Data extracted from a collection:

========

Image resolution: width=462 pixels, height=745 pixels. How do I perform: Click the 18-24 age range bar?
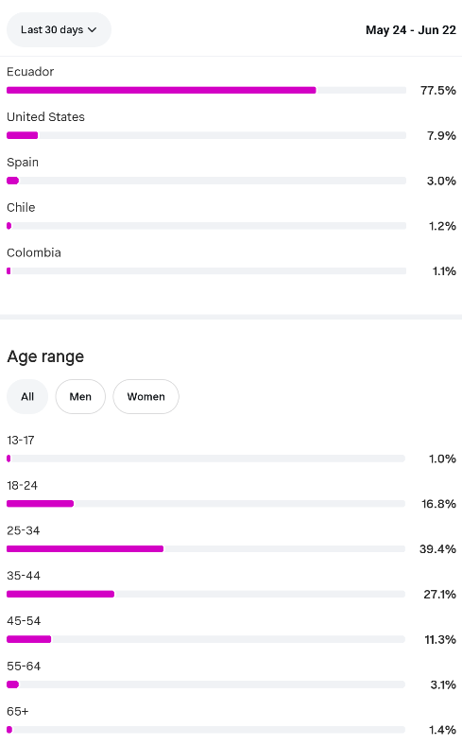tap(206, 504)
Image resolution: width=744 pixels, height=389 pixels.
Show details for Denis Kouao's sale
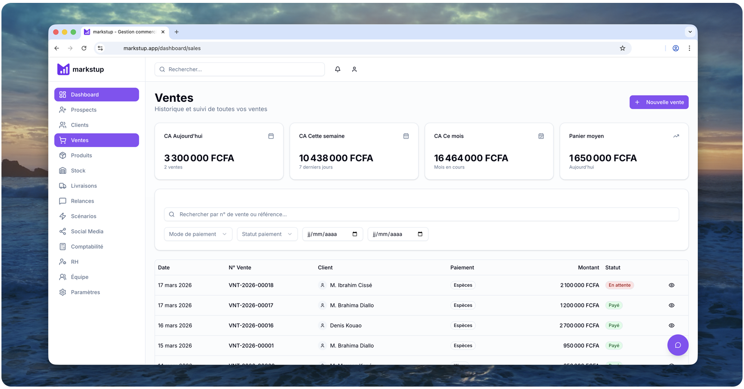point(671,325)
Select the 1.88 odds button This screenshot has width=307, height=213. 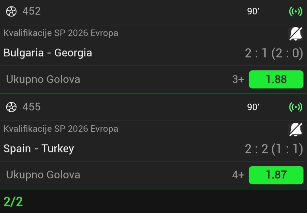click(276, 79)
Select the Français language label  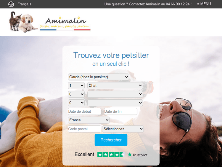point(24,4)
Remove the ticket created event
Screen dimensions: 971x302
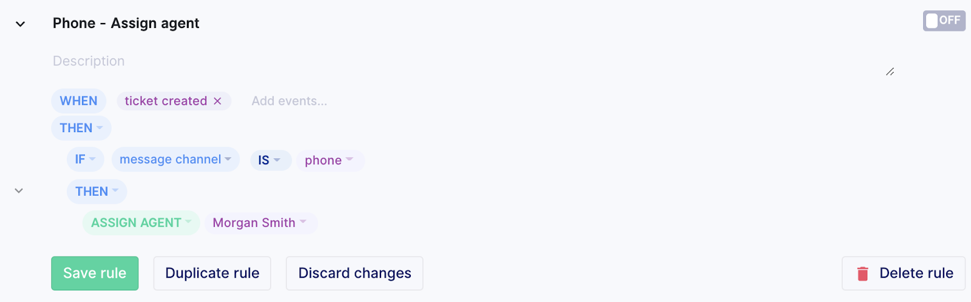tap(217, 101)
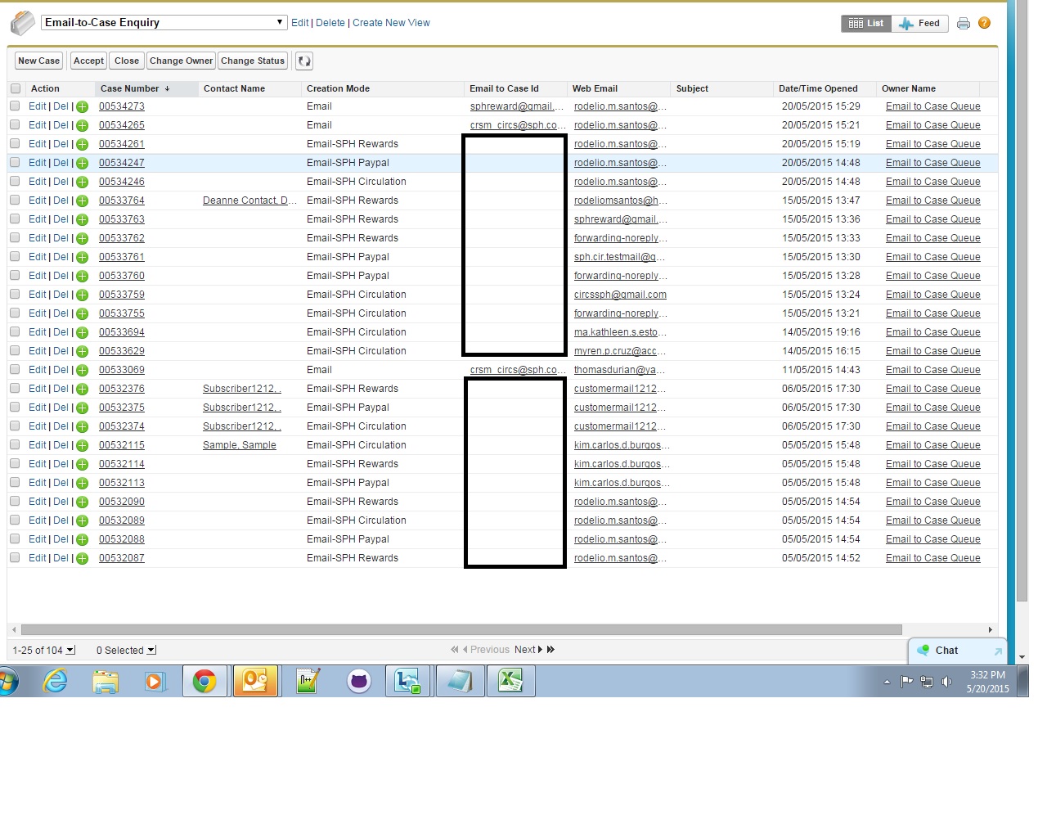Pop out the Chat panel arrow
This screenshot has height=838, width=1047.
pyautogui.click(x=997, y=651)
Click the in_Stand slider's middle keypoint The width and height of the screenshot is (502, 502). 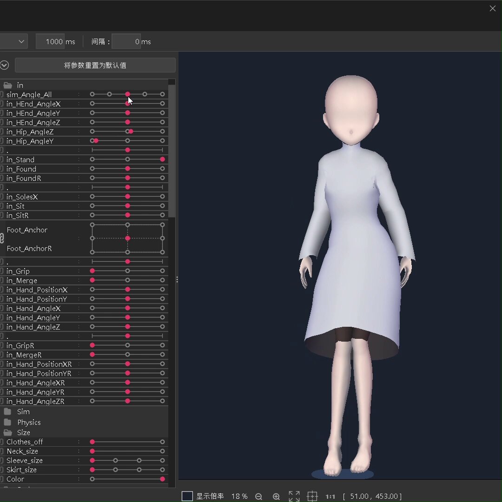(x=128, y=159)
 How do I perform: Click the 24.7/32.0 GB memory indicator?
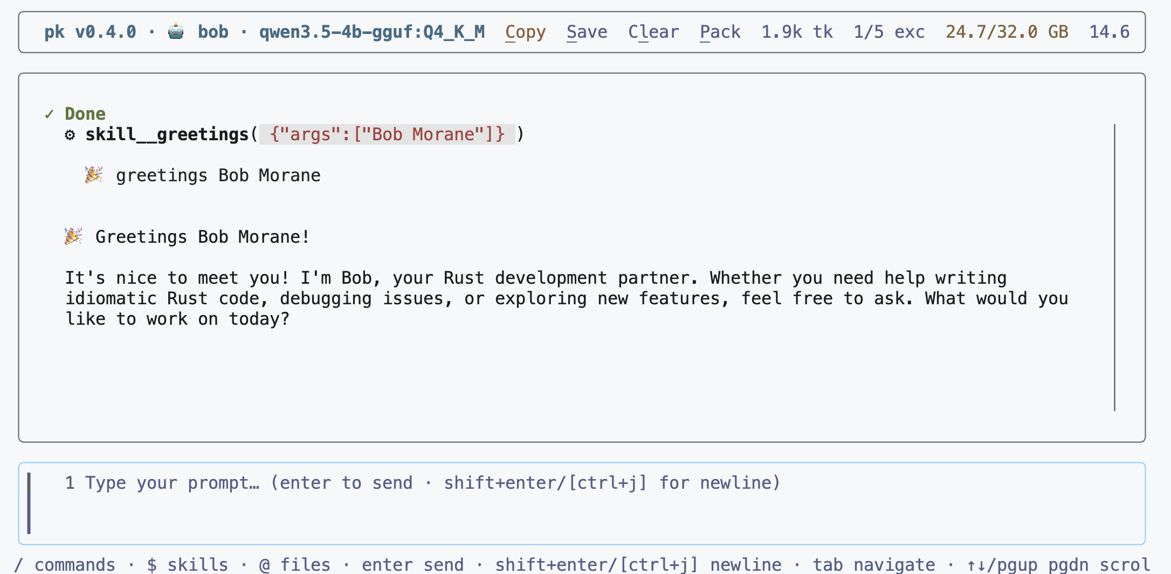[x=1007, y=32]
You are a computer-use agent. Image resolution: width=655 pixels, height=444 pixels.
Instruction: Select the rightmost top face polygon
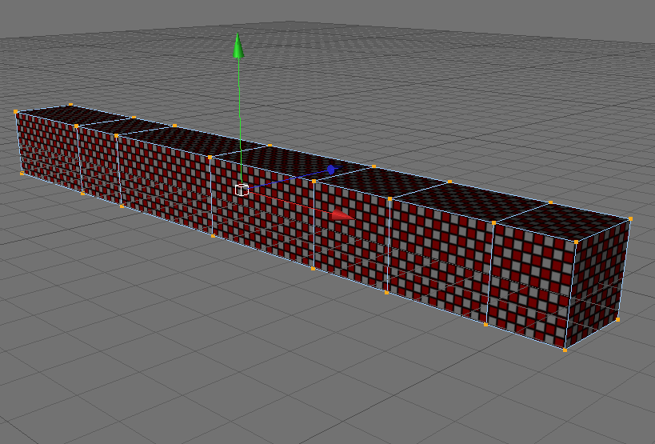tap(562, 221)
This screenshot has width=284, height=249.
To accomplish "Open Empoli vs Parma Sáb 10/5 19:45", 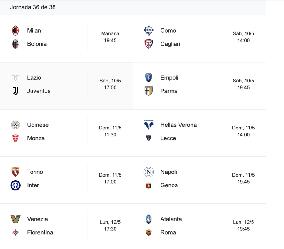I will (x=244, y=84).
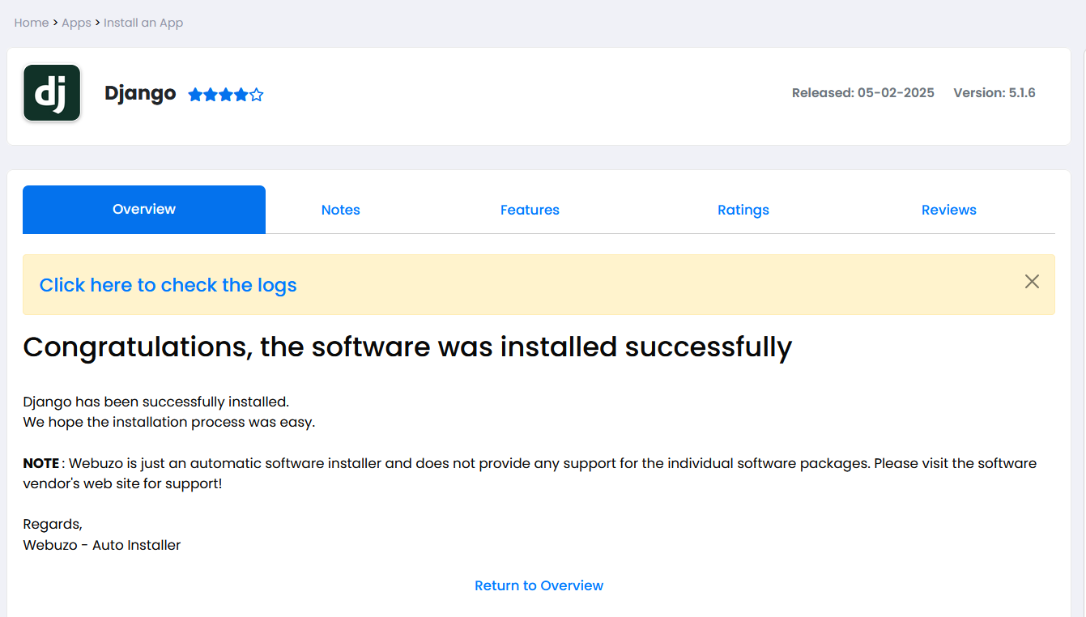Select the Overview tab
1086x617 pixels.
point(144,210)
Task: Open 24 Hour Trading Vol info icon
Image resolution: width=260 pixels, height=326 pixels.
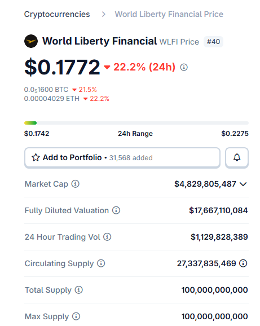Action: (x=107, y=236)
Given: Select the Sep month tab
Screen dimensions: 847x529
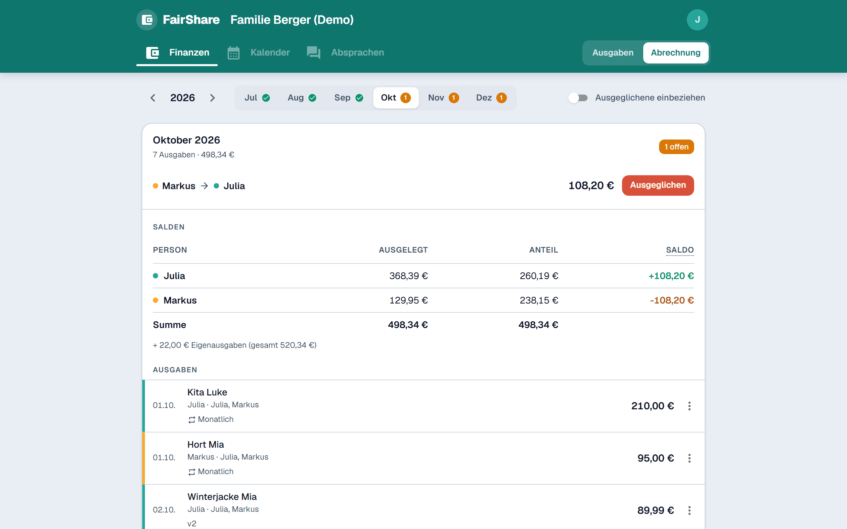Looking at the screenshot, I should pyautogui.click(x=349, y=98).
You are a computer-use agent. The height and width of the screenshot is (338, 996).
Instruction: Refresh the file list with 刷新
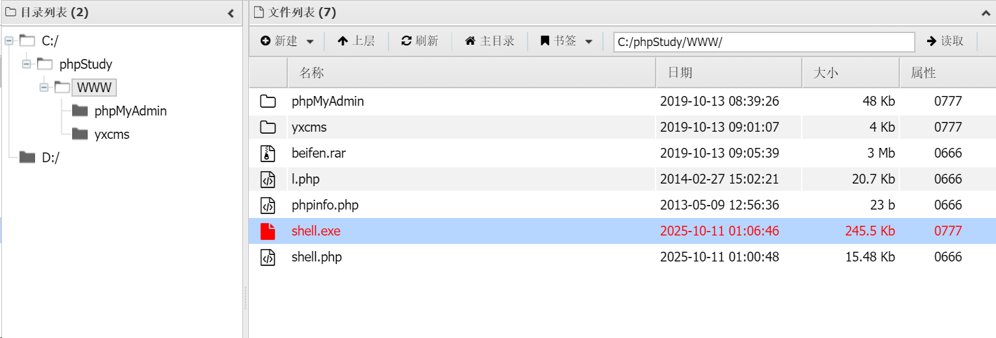click(x=420, y=41)
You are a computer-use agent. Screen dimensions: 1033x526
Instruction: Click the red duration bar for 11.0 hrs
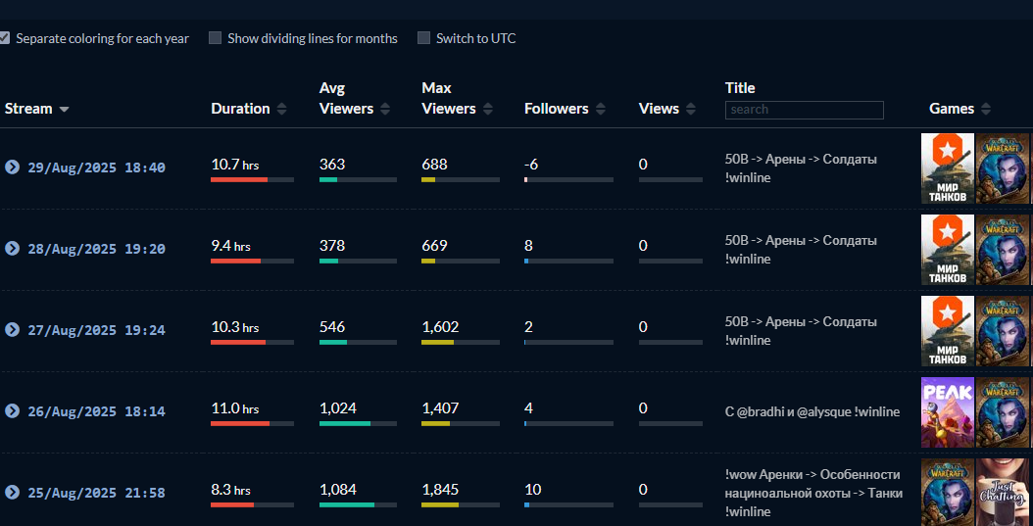pos(240,423)
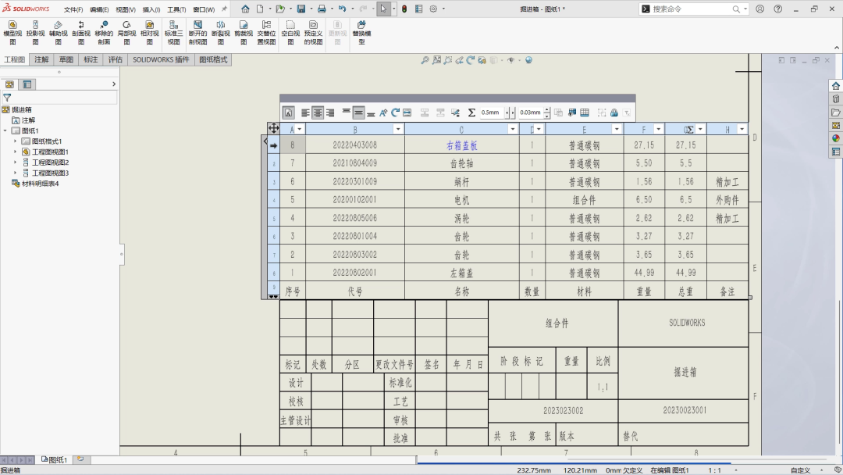The height and width of the screenshot is (475, 843).
Task: Select the 模型视图 (Model View) tool
Action: tap(12, 34)
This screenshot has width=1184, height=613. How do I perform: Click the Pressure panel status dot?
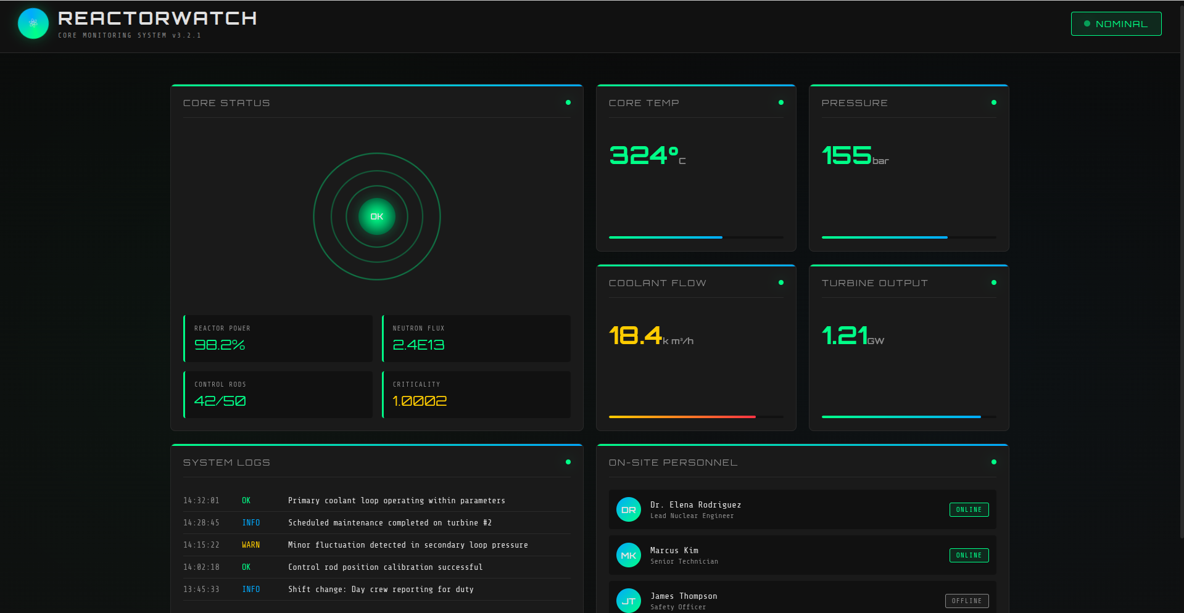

========

◆ PROBLEM DESCRIPTION
The word "computer" may occur in lines of the data above; say how many lines hold it, giving only the number.

◆ RESULT BELOW
3